REQUIRED ACTION:
Where does the string "give" appear? Copy every line of the entries below that holds it.

DATA SECTION:

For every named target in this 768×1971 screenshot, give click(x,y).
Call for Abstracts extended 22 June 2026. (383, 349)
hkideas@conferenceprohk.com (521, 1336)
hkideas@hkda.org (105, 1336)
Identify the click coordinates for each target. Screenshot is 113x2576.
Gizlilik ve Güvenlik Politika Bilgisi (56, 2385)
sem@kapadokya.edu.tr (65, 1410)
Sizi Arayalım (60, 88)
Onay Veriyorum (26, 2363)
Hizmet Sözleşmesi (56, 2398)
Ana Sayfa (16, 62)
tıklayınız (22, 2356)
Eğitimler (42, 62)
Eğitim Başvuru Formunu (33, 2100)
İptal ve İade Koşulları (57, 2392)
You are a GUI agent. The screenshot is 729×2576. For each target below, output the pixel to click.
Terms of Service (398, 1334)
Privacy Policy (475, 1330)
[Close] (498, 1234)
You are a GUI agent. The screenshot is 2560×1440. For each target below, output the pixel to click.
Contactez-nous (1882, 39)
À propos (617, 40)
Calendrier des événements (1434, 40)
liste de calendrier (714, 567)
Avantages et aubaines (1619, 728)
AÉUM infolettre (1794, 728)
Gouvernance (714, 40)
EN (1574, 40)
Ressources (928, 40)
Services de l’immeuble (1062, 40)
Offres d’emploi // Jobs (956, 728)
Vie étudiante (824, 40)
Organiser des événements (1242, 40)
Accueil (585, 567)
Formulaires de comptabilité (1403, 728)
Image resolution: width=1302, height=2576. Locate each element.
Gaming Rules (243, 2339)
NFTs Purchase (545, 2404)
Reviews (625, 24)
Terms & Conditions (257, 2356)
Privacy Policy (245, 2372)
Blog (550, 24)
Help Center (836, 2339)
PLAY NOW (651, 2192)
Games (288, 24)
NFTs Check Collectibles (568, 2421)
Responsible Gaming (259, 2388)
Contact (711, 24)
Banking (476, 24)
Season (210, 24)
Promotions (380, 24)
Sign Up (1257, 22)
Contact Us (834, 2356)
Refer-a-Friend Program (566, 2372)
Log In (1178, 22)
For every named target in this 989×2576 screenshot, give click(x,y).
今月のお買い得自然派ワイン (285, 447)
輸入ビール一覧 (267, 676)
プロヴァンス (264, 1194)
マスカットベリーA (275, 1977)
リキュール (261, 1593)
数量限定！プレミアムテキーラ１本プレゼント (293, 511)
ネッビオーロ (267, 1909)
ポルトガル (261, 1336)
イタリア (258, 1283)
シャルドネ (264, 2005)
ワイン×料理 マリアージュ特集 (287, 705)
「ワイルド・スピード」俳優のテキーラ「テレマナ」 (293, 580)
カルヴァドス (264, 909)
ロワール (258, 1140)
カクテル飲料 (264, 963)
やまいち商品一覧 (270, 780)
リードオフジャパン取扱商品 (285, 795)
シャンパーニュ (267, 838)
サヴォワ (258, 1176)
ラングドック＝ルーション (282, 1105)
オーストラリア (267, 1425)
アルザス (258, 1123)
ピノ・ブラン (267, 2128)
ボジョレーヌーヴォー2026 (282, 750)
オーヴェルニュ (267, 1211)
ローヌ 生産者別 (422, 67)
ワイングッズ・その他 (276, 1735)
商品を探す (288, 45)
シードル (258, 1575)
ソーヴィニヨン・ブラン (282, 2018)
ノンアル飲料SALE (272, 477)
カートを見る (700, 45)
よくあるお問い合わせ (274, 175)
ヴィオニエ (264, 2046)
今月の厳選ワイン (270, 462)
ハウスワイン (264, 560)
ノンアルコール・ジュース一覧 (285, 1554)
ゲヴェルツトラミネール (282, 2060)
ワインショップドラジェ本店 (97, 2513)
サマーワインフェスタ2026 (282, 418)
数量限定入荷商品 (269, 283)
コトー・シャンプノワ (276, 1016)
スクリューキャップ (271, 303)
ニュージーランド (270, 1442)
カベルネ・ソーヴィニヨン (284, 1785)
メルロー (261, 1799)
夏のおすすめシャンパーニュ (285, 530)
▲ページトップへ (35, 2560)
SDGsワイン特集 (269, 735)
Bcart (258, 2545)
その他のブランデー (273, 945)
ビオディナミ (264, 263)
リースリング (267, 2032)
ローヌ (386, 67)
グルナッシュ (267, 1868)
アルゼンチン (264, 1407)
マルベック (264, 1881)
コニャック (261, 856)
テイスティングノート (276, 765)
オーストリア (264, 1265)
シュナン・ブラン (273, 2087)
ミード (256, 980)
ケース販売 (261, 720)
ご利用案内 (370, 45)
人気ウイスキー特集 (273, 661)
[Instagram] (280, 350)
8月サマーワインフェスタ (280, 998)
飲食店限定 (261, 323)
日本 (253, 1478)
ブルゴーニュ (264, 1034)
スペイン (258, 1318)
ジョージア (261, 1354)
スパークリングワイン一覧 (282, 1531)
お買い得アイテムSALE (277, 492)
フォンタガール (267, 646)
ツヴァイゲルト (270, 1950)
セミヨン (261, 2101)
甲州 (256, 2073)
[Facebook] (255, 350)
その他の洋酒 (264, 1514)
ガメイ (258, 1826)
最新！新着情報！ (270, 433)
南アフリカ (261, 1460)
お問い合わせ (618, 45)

WRITTEN ANSWER:
For every named target in this 768×1971 screenshot, give click(x,y).
For every named target in this 989×2576 screenshot, give click(x,y).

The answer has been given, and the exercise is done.